Journal of Medical Sciences. June 30, 2020 - Volume 8 | Issue 18. Electronic - ISSN: 2345-0592
Discussion
With an aging population in the most developed
countries, the problem of an acute SV is expected to
become more prevalent (4). SV risk factors are
chronic constipation, prolonged bed rest,
hospitalization, high fiber diet, pregnancy, high
altitude, and megacolon (5). Many studies have found
that volvulus affects men and women equally. The
incidence of volvulus increases with age—the
average age at diagnosis – 70 years (6).
However, some diseases can result in SV
development event if the patient is young and
healthy. These conditions are Hirschsprung’s disease,
omphalomesenteric abnormalities, intestinal
malrotation, anal stenosis, chronic constipation,
surgical adherence, prune belly syndrome, and
mental retardation (7, 8). Our patient was young –
33-years-old, but the histopathology examination
confirmed Hirschsprung's disease. Hirschsprung’s
disease is characterized by a total absence of nerve
nodes along the colon’s entire length or only in a
segment of it. In the majority (80%) of patients, the
disease occurs in the recto-sigmoid region. An
aganglionic segment below the sigmoid colon and a
loose mesosigmoid seem to be responsible for the
volvulus development. Frequently, Hirschsprung’s
disease is diagnosed correctly only after acute
complications, such as obstructive colitis, SV, or
subacute obstruction (17). The reported patient was
unknown of the Hirschsprung’s disease– only
presented SV and histopathology findings made it
clear.
The clinical signs of SV can be severe and occur
suddenly and include abdominal cramping, bloody
stools, constipation, nausea, vomiting, signs of shock
(if colonic perforation has occurred). The delayed
diagnosis and treatment often result in colonic
ischaemia with features of perforation and peritonitis
(9, 10). Younger patients may have an atypical
clinical sign with recurrent attacks of abdominal pain
with resolution due to the spontaneous detorsion (11).

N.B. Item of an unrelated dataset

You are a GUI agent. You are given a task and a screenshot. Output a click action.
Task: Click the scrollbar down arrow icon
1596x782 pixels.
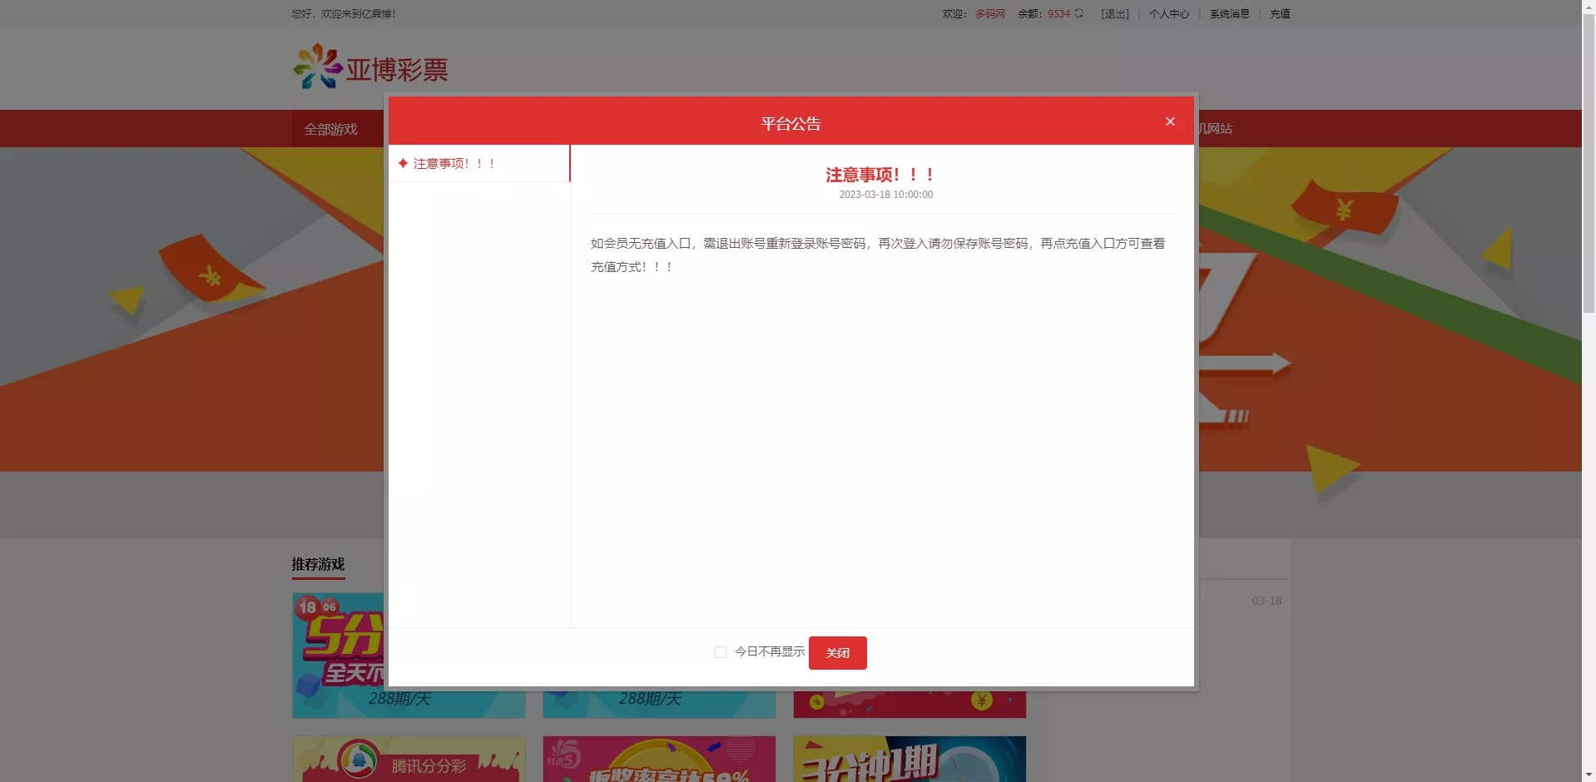point(1589,775)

In our case, the patient had complaints of acute
abdominal pain, gas and stool retention. His vital
signs were normal, and during the physical
examination, his abdomen was diffusely distended
and tender.
In our case, the ultrasonography was performed as a
primary test method. However, it was not as
informative as we could expect because of the large
amount of bowel gas. For a more accurate diagnosis,
a plain radiograph was indicated. The intestinal
obstruction was identified. The expected specific
signs as "coffee bean sign," "white stripe sign," were
not recognized. The plain abdominal x-ray is an
initial and rapid investigation. The radiologic features
include disproportionate sigmoid enlargement as a
large air-filled bowel loop without a haustral pattern,
which arises from the pelvis and extends cranially. It
may present various appearances: inverted U-shaped,
typical coffee bean shape ("coffee bean sign”), or
"white stripe sign" produced by the wall of interposed
loops (13). The contrast enema should be performed
in patients with no evidence of peritonitis and in
whom plain abdominal radiographs are not
informative. The contrast study typically
demonstrates a beak-like termination at the point of
the SV (15).
The contrast-enhanced CT scan was performed to
identify the site of obstruction. The CT-scan showed
the intestinal obstruction with markedly dilated
sigmoid bowel, "whirl sign," and no signs of
necrosis.
The CT scan findings are these: a massive gas-filled
loop lacking haustra forming a closed-loop
obstruction, a (this is seen when the bowel rotates
around its mesentery leading to the whirls of the
mesenteric vessels). It is essential to know that these
findings are not specific for the SV – they can be
seen in the other types of volvulus too. The bird’s
beak sign represents gradual narrowing/tapering of
the sigmoid colon up to the level of obstruction
during contrast/barium insertion to the rectum or on
CT scan (12, 13). The benefit of the CT scan is the
ability to determine the degree of colonic distention,
signs of intestinal wall ischemia (14).